34.言うべき言葉よりも、

「……ありがとう。もう、大丈夫だから」


 かすれた声で、紫苑が顔を上げた。

 口角はまだ下がったままで、赤くなった小鼻が震えている。決壊しそうになるところをぎりぎり押し留めている顔だ。


「たこ焼き、ひとついる?」

「う、うん。お返しにこっちもあげるよ」


 無理に作った笑顔に、食欲を罪悪感が上回る。

 もっと落ち着くまで待ったほうがいいと思うんだけど、紫苑は引きずらず空気を切り替えようとしていた。なら、読んで合わせるべきなのだろう。


「はい」


 向かいのソファーから紫苑が立って、こちらへと歩いてきた。ぴったりと密着するほどの距離で、隣へ腰を下ろす。


 楊枝が刺さったたこ焼きが、オムライス皿の白い部分へと置かれた。

 たこ焼きをあげるだけなんだから席まで移動する必要はないのに、どうしたんだろう。


「あ、もしかして冷房強かった? 下げようか」

「ううん、寒くはない」


 理由を述べず、紫苑は自分の分のたこ焼きを頬張った。

 頬がぷくっと膨れて、もごもご動く。かわいい。

 ひっついている今の状態と合わさると、小動物が懐いている光景に見える。少し、沈んでいた気分が和んだ。


「オムライス、好きなだけ取っていっていいよ」

「一口で十分だから。ちょっと食べてみたかっただけ」


 紫苑は夕飯も準備しないといけないし、がっつりは食べられないよね。

 新しいスプーンで口をつけていない卵とご飯をすくって、ソースをたっぷり絡める。


「どーぞ」

「あ……りがと」


 スプーンいっぱいに盛ったオムライスを、たこ焼きの皿の空いている部分に乗せようと腕を伸ばす。

 と。

 横からひょいっと、紫苑が身を乗り出してきた。

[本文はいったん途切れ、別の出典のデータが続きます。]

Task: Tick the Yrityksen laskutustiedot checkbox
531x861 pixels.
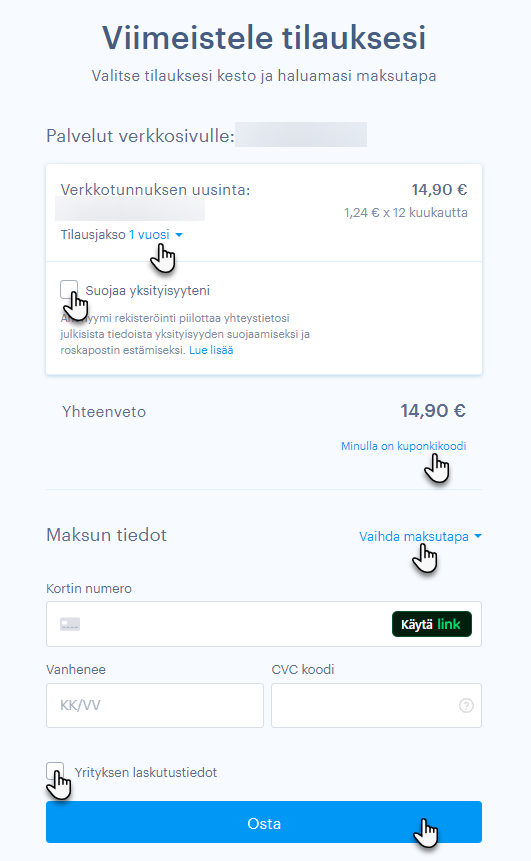Action: click(x=55, y=771)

伏月型の、整った唇にスプーンの先が捉えられる。釣り餌に食いつく魚みたいに。


 ……え?

 するわけがないと思っていた紫苑の大胆さに、私は固まっていた。


「え、あっ」

 続けて、オムライスを咀嚼していた紫苑の瞳が何かに気づいたように見開かれた。じわじわと、頬が赤く染まっていく。


「えっと、その……直接食べてってことかと……」

「い、いやいや。そっちの意味に受け取ってもおかしくないよね」


 紫苑が顔を覆って、足をばたばたと動かす。しくじったー、なんて声が聞こえてきそうだ。

 こっちも頬が熱くなってきた。ごまかすように、ばくばくと残りのオムライスを頬張っていく。

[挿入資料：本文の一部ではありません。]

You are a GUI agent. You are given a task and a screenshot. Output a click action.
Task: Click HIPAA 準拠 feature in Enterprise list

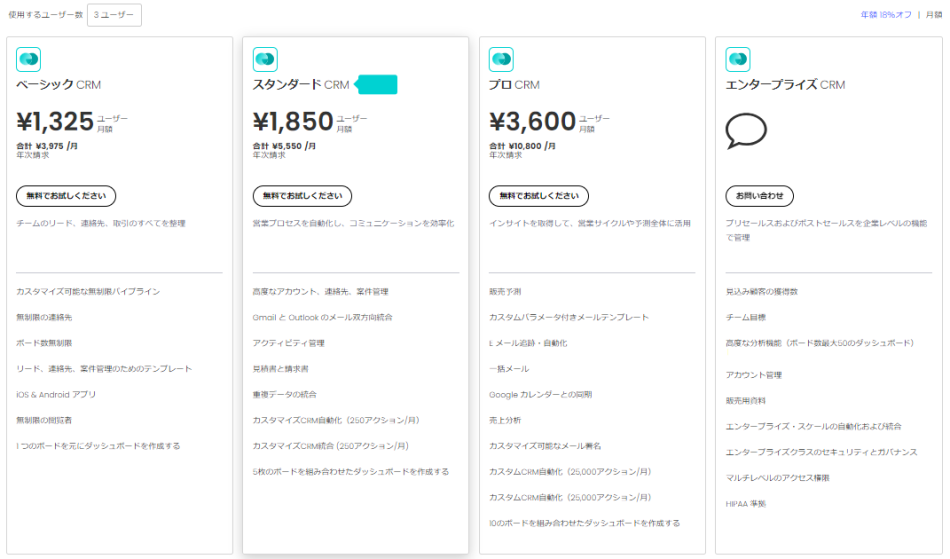[745, 504]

 口を常に使ってないと気持ち悪い声が漏れそうだったから、途中からオムライスは飲み物になっていた。

 ほとんど噛まずにぐいぐい食道にぶち込んで、氷がぎっしり詰まったジンジャーエールで押し流していく。


 なんだ、この空気。

 慰めるために来たのにこんなことで意識してどうする。


 やましい気持ちは、思い切り歌ってエネルギー消費してふっ飛ばそう。

 秒で食べ終えた皿を置いて、デンモクで曲を漁る。前の人の履歴がテニ○リばっかで面白いな。


 ……に、しても。

 一つの画面をふたりで見てるから仕方ないけど、紫苑の顔が近い。頬の熱が感じ取れそうな距離で、シャンプーの甘い香りが鼻をくすぐる。


 仕事の失敗後だから心細くて、私に甘えている。それだけの話だ。

 でも、一度スイッチが入ってしまった脳というのは厄介なもので。私は、自分の都合の良いように考えてしまっている。


 さっきも勘違いされるよー、とか怪しまれる台詞を平気で放ってしまったくらいだ。

 深くは突っ込んでこなかった紫苑に、安堵と少しの寂しさを覚える。


 同時に、後ろ暗い感情がじわじわと這い寄ってくる。

 自分以外の誰かが、紫苑と仲良くなる。触れて、愛を育んで、私と過ごした時間よりも長い時間を共に過ごしていく。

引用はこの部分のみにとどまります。